Un programme intitulé « Dolce Vita », des instrumentistes vêtus de noir et rouge pour rendre hommage à leur chef d'orchestre, des roses qui jonchent les pupitres… C'est avec un concert à l’italienne qu'Enrique Mazzola a fait ses adieux à l'Orchestre national d'Île-de-France (ONDIF) dont il était le directeur musical et le chef principal depuis plus de sept ans.
Le Prélude symphonique de Puccini ouvre le concert et donne immédiatement le ton. Mazzola connaît bien son orchestre et fait varier nuances et intensités d'une main de maître. Dans les envolées lyriques, les pupitres de cordes ne font qu'un, tandis que les cuivres dominent peu à peu les strates de l'orchestre. Malgré quelques imprécisions dans les pizzicati, la cohésion de la masse orchestrale rend justice à cette œuvre de jeunesse, écrite par le compositeur alors qu'il n'était encore qu'un jeune étudiant au Conservatoire de Milan.
La partie centrale de la soirée est consacrée à Rachmaninov et sa Rhapsodie sur un thème de Paganini, interprétée par Alexander Gavrylyuk. C'est avec beaucoup d'humour et de sagacité que le pianiste ukrainien s'empare de la partition, faisant ressortir le caractère ironique de ces variations sur le thème italien. L'écoute entre le chef d'orchestre et Gavrylyuk permet de mettre en valeur le dialogue entre les différents pupitres de l'orchestre et le piano. On peut néanmoins regretter que l'interprétation ne fasse pas pleinement ressortir la double structure de la pièce. Cette Rhapsodie est en effet organisée implicitement selon les principes du concerto, en trois grandes sections qui regroupent des variations au tempo vif, d'autres au tempo lent, avant les dernières variations qui constituent une sorte de finale en apothéose. Les variations de tempo ne sont pas toujours perceptibles, ce qui rend difficile d'approche cette double lecture de la pièce de Rachmaninov. Le toucher toujours agile d'Alexander Gavrylyuk fait cependant oublier ce travers et permet de se délecter du jeu toujours mouvant des équilibres de timbres au sein des variations.

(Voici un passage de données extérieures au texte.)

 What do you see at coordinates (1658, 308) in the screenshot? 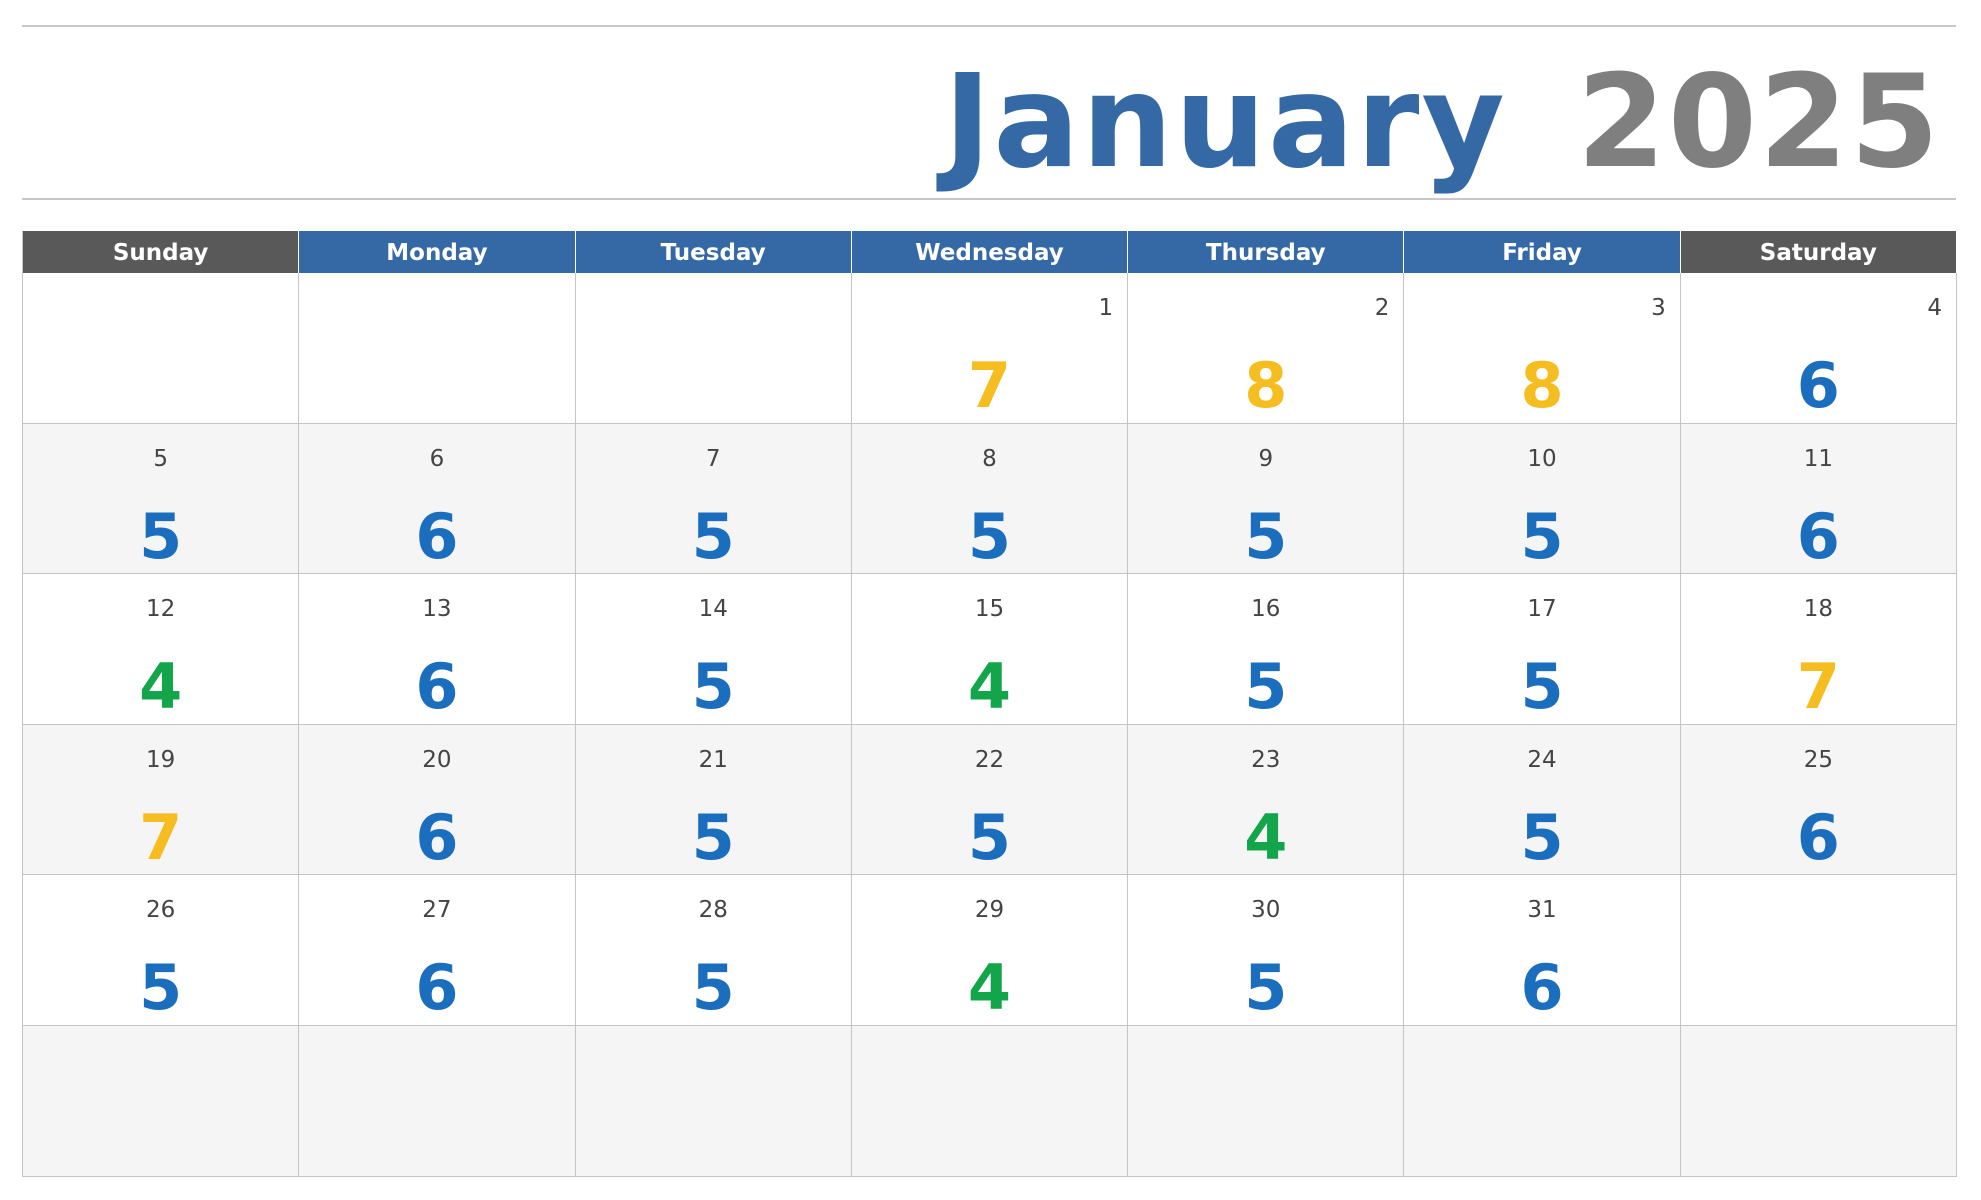
I see `day-number: 3` at bounding box center [1658, 308]. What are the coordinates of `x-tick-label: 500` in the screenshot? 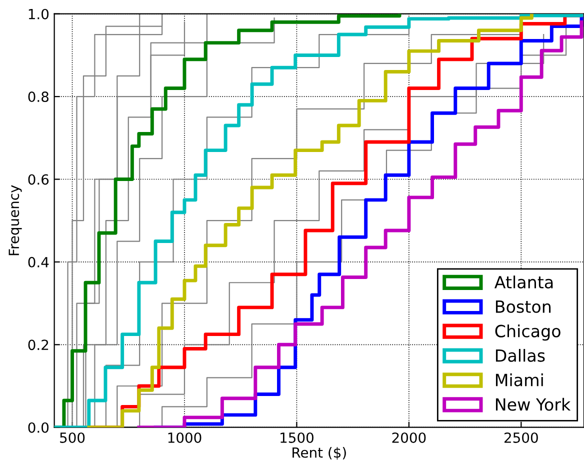 It's located at (72, 438).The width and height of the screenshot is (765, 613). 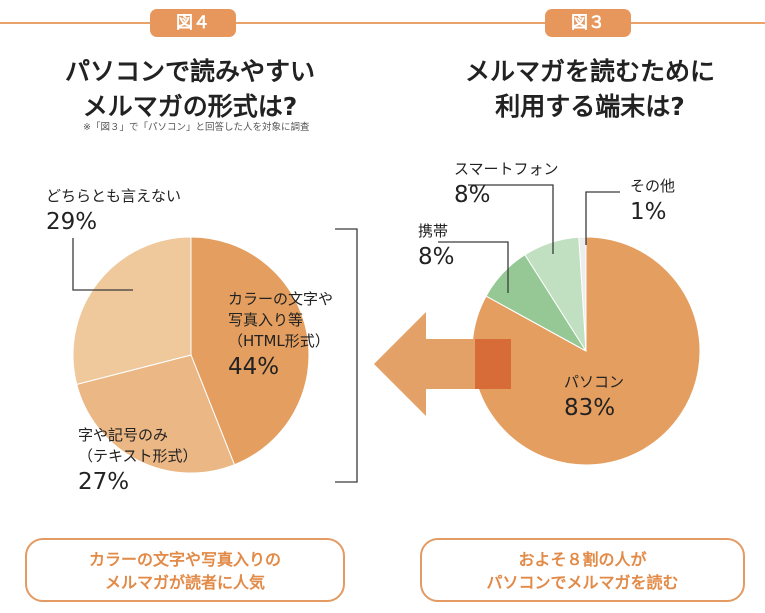 What do you see at coordinates (506, 169) in the screenshot?
I see `label-smartphone-text: スマートフォン` at bounding box center [506, 169].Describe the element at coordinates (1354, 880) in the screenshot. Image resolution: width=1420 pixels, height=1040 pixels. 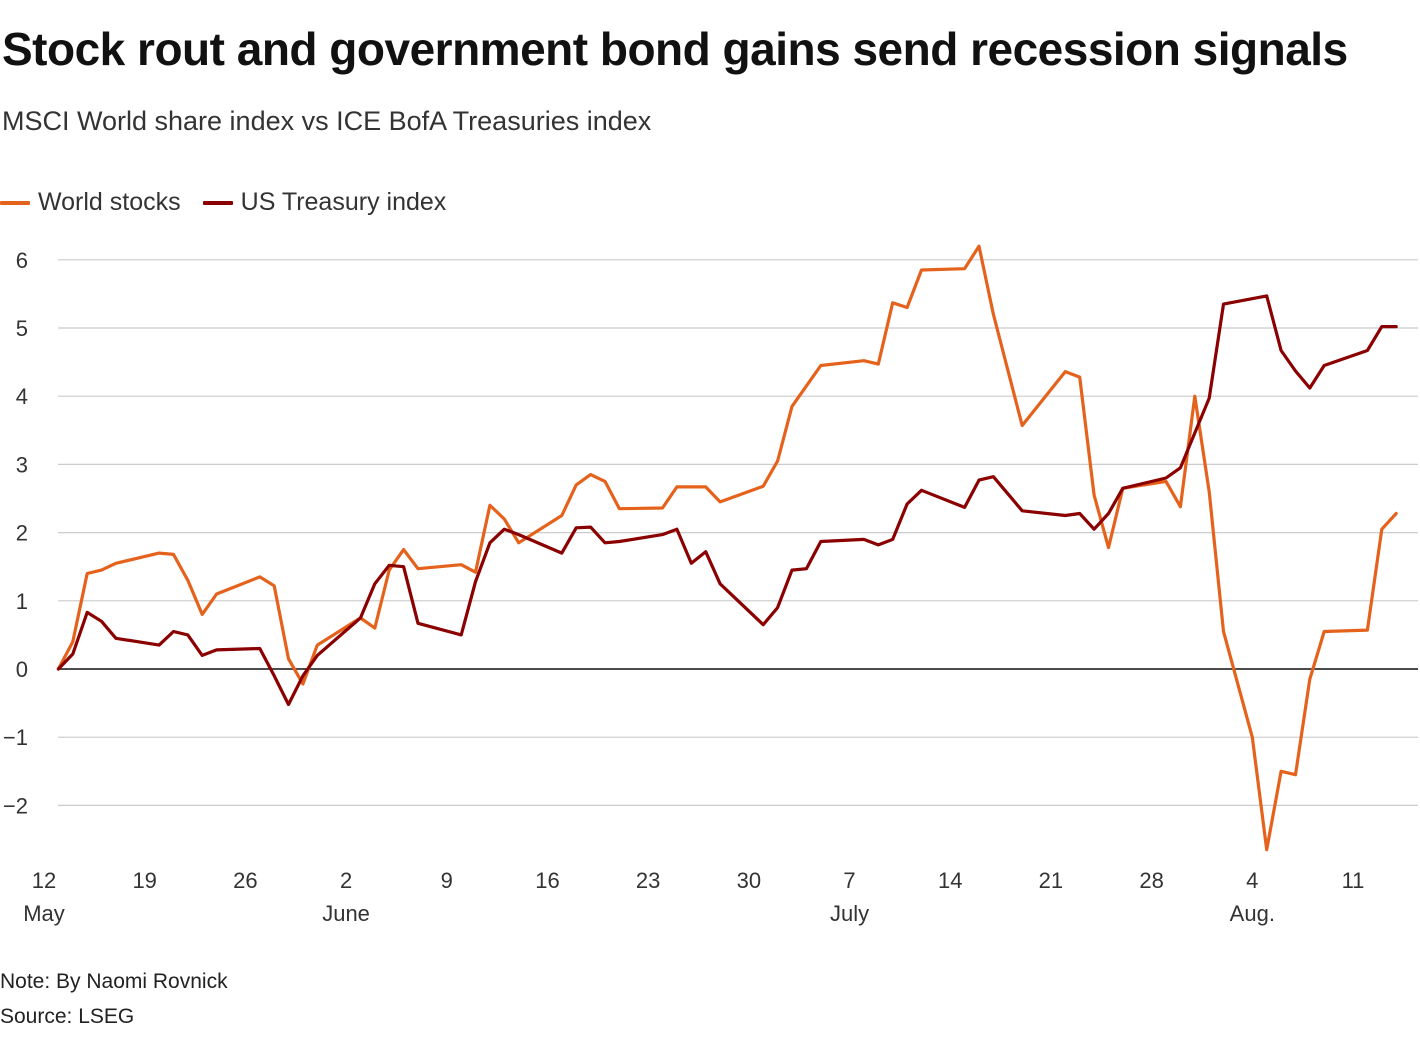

Pour la deuxième partie du concert, c'est sans partition qu'Enrique Mazzola dirige Les Fontaines de Rome et Les Pins de Rome, les deux pièces « romaines » de Respighi. Il ne s'agit pas tant d'une ultime démonstration de maestria de la part du chef que d'un hommage au caractère profondément pictural de cette musique, où l'auditeur déambule de la fontaine du Val Julia à celle de la Villa Médicis, de la Villa Borghèse à la Voie Appienne. La direction très précise d'Enrique Mazzola met en valeur l'ample palette de couleurs orchestrales : les interventions du célesta, du glockenspiel, de la crécelle, de l'orgue ou encore des cloches s'ajoutent par petites touches successives. Dans Les Fontaines, les langoureux trémolos des cordes suggèrent la fluidité du tableau ; dans Les Pins, les cors imitent les klaxons des voitures, évoquant toute l'âpreté d'un paysage urbain. Tous les contrastes de nuances et de caractères sont rendus avec justesse. C'est paradoxalement le jeu très à la française de la phalange qui fait ressortir la subtilité des alliances de timbres, notamment dans les solos des bois. Seul l'enregistrement du chant du rossignol utilisé à la fin du troisième mouvement des Pins peut concurrencer les gazouillis virtuoses de la flûte ou la suavité des solos de clarinette.
Mazzola ménage cependant ses effets. L'effectif orchestral est tel que si les intensités ne sont pas réglées avec parcimonie, l'auditeur arrive rapidement à saturation et le finale perd toute sa splendeur. Le chef connaît littéralement la partition par cœur et ne tombe pas dans ce travers. La marche finale des « Pins de la voie Appienne » est un aboutissement jubilatoire où les percussionnistes se distinguent particulièrement. Les cors et les trompettes, répartis dans la salle de la Philharmonie, donnent de l'ampleur à cette procession des Césars. C'est la phalange de l'ONDIF qui défile en triomphe dans ce finale du deuxième tableau.
Enrique Mazzola peine à quitter scène à la fin de ce concert. Ovationné, le chef est rappelé à de nombreuses reprises par le public, mais également par les instrumentistes de l'ONDIF qui rendent ainsi hommage à sept années de dolce vita.